The Houston Cougars and Army West Point Black Knights are set to meet in Fort Worth for the Lockheed Martin Armed Forces Bowl on Saturday, though the two teams come in following highly contrasting finishes to the regular season. Houston (8-4, 5-3 AAC) jumped out to a 7-1 start but lost three of its last four. Those losses, including a 52-31 loss to Memphis in the regular-season finale that cost the Cougars a shot at the American Athletic Conference Championship Game, can largely be attributed to poor defense and a series of injuries to key players. Army has won eight straight games, including a 17-10 victory over archrival Navy. The win secured the Commander-in-Chief’s Trophy for the Black Knights, and also pushed Army’s record to 10-2 overall thanks in large part to an efficient, ball-control offense and stingy defense.
Lockheed Martin Armed Forces Bowl: Houston vs. Army West Point
Kickoff: Saturday, Dec. 22 at 3:30 p.m. ET
Where: Amon G. Carter Stadium (Fort Worth, Texas)
Spread: Army -3.5
Three Things to Watch
1. A tale of two defenses?
Recent news surrounding each team’s defensive coordinator offers a snapshot at the story: Army DC Jay Bateman was recently hired away from Jeff Monken’s staff to become the new defensive play-caller at North Carolina while Houston head coach Major Applewhite opted to fire his defensive coordinator, Mark D'Onofrio. Comparing the two defenses statistically, Army surrendered 293.5 yards per game during the regular season, which ranked ninth nationally. Houston allowed 488.5 total yards per game, which ranked 124th. The Cougars allowed an average of 197.1 rushing yards per game, (No. 99 in FBS), and opponents averaged 291.4 yards per game through the air (tied with Oklahoma for the most in the nation). Meanwhile, the Black Knights held opponents to 108.2 rushing (12th in the nation) and 185.5 passing (20th) yards per game.

Provided material
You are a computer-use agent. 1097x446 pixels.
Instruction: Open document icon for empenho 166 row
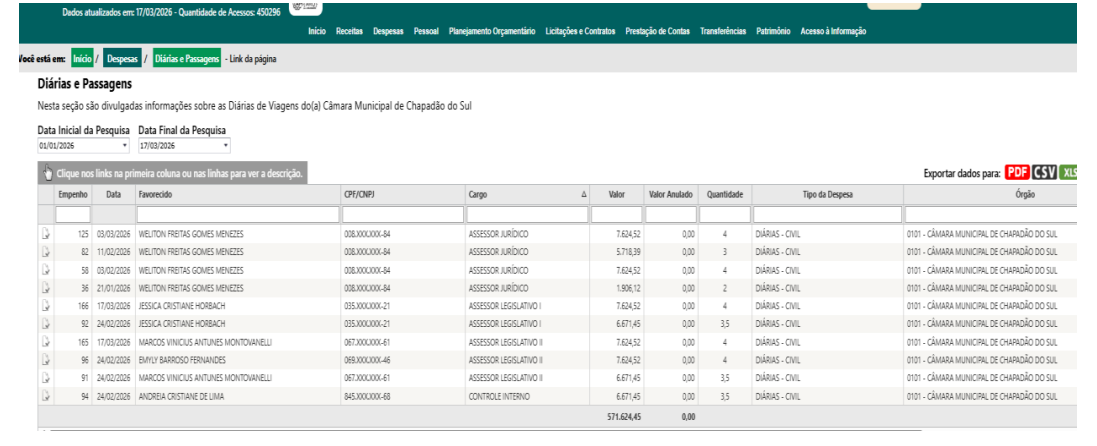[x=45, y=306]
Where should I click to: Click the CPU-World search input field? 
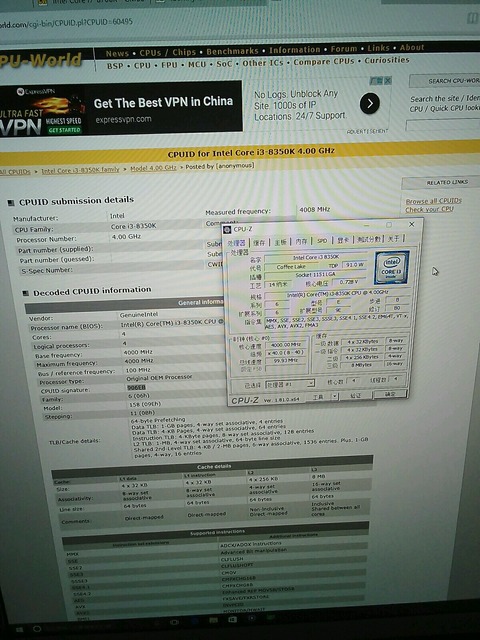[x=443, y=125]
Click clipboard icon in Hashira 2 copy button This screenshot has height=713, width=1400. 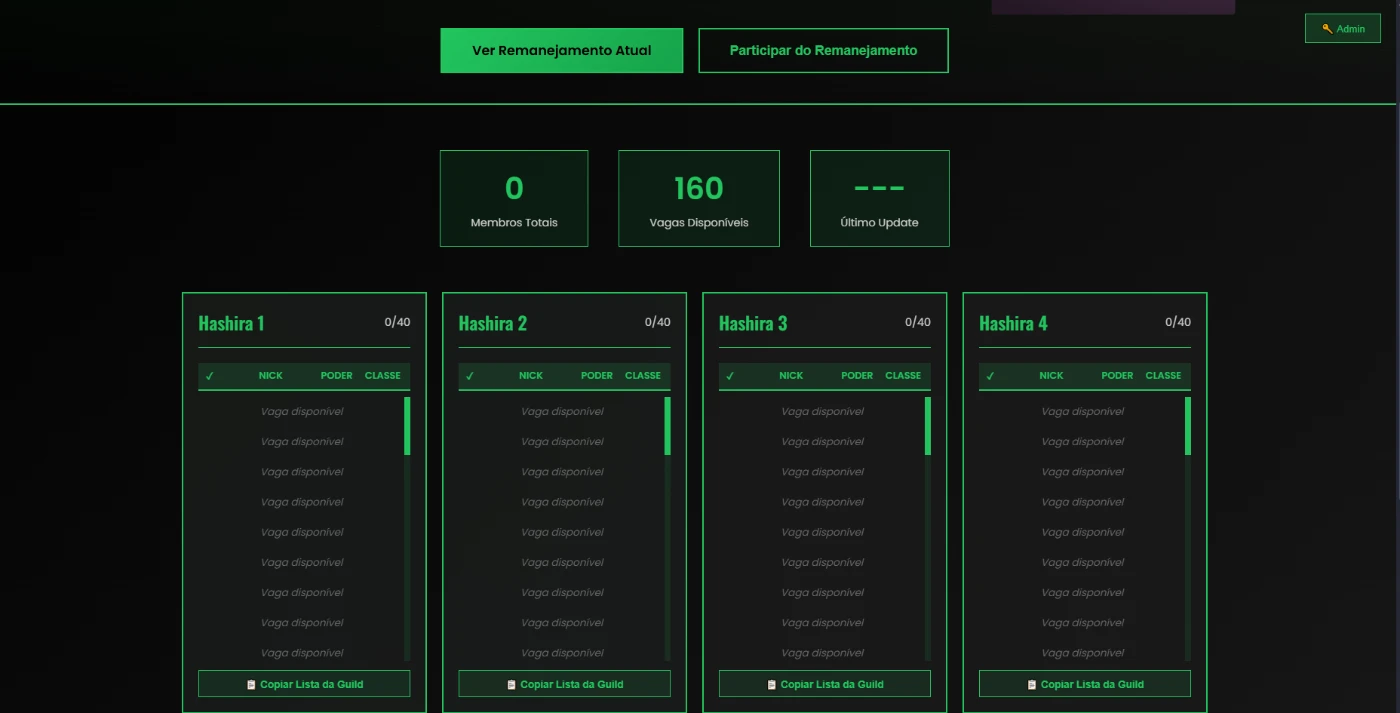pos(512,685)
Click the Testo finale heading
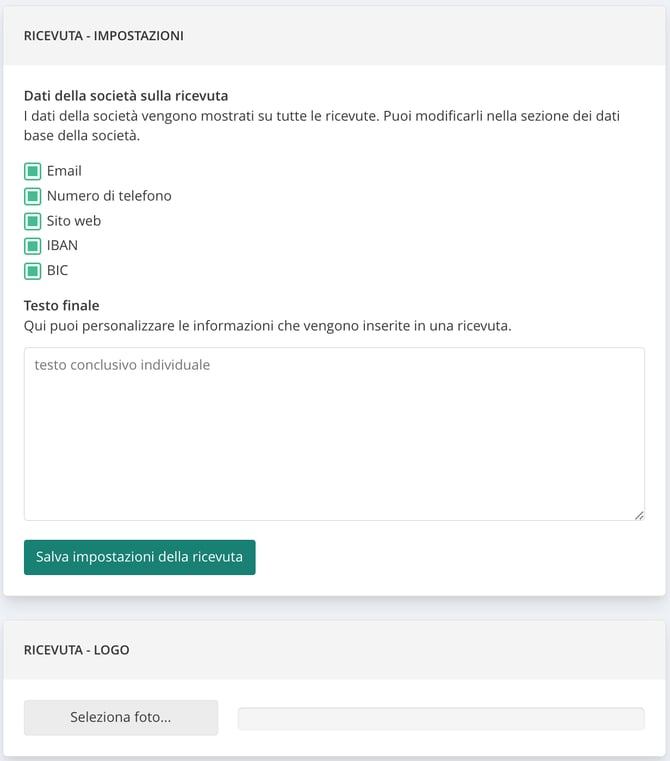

Exercise directions
Reproduce the Armed Forces Bowl preview word for word, from its first sentence to its last.

Answer to this problem
The Houston Cougars and Army West Point Black Knights are set to meet in Fort Worth for the Lockheed Martin Armed Forces Bowl on Saturday, though the two teams come in following highly contrasting finishes to the regular season. Houston (8-4, 5-3 AAC) jumped out to a 7-1 start but lost three of its last four. Those losses, including a 52-31 loss to Memphis in the regular-season finale that cost the Cougars a shot at the American Athletic Conference Championship Game, can largely be attributed to poor defense and a series of injuries to key players. Army has won eight straight games, including a 17-10 victory over archrival Navy. The win secured the Commander-in-Chief’s Trophy for the Black Knights, and also pushed Army’s record to 10-2 overall thanks in large part to an efficient, ball-control offense and stingy defense.
Lockheed Martin Armed Forces Bowl: Houston vs. Army West Point
Kickoff: Saturday, Dec. 22 at 3:30 p.m. ET
Where: Amon G. Carter Stadium (Fort Worth, Texas)
Spread: Army -3.5
Three Things to Watch
1. A tale of two defenses?
Recent news surrounding each team’s defensive coordinator offers a snapshot at the story: Army DC Jay Bateman was recently hired away from Jeff Monken’s staff to become the new defensive play-caller at North Carolina while Houston head coach Major Applewhite opted to fire his defensive coordinator, Mark D'Onofrio. Comparing the two defenses statistically, Army surrendered 293.5 yards per game during the regular season, which ranked ninth nationally. Houston allowed 488.5 total yards per game, which ranked 124th. The Cougars allowed an average of 197.1 rushing yards per game, (No. 99 in FBS), and opponents averaged 291.4 yards per game through the air (tied with Oklahoma for the most in the nation). Meanwhile, the Black Knights held opponents to 108.2 rushing (12th in the nation) and 185.5 passing (20th) yards per game.